04-16-2021 10:34 AM - edited 10-07-2021 07:30 AM
When using the "Update: Insert if New" or "Update: Error on Update Failure" output options for the Output Data tool when connecting to Hive ODBC, the following error occurs:
Primary Key required for Update option
Hive Primary Key capabilities are only available on 3.x of Hive. No primary key constraint exists on the table using the Update option in the Output Data tool. Only Primary keys will work as a constraint, Unique keys constraints will not qualify. Or due to an underlying bug in Hive, the schema name is not referenced in the SQL query.
No Primary key constraint exists on the table.
An underlying Hive bug is interfering.
A Hive table must have a Primary Key constraint for the Update option to function.

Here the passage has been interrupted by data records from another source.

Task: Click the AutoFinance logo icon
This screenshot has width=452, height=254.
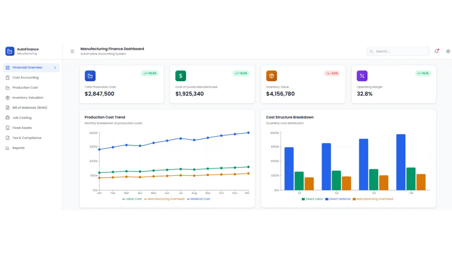Action: coord(10,51)
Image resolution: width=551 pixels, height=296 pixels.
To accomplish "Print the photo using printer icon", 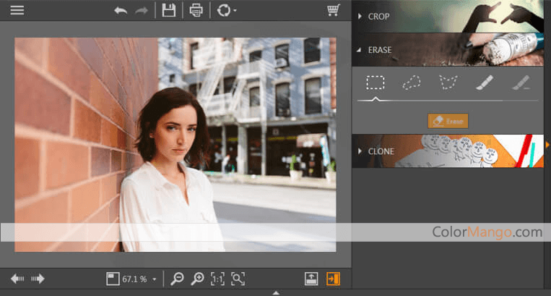I will click(196, 10).
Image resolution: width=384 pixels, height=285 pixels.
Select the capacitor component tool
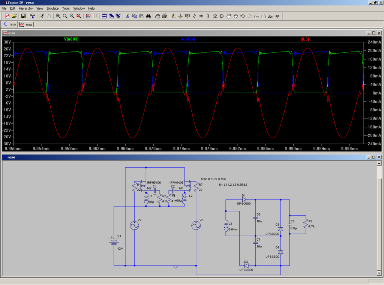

Alternatively, it's possible to add DDL scripts to create a new table or alter an existing table with the Primary Key constrain as follows.
These DDL scripts will require an elevated or DBA permission role or request your DBA for assistance to run these commands. And these commands are meant to be run only once and can be removed from the PreSQL Query section.
Create a new table with a Primary key constraint built-in. Example DDL Script:
CREATE TABLE MyTBL_W_PK (id int, first string, last string, primary key(id) disable novalidate);
Or use the Alter table DDL script within the PreSQL Query section of the Output Data tool for an existing table. Example DDL Script:
ALTER TABLE MyTBL_W_PK ADD CONSTRAINT pk_id PRIMARY KEY (id) DISABLE NOVALIDATE;
CREATE TABLE mytable (id INT, name STRING, PRIMARY KEY(id) DISABLE NOVALIDATE) CLUSTERED BY (id) INTO 2 BUCKETS STORED AS ORC TBLPROPERTIES('transactional'='true'); set hive.support.concurrency=true; set hive.txn.manager=org.apache.hadoop.hive.ql.lockmgr.DbTxnManager; INSERT INTO TABLE mytable VALUES (1, 'joe'); UPDATE mytable SET name = ‘fred’ WHERE id = 1;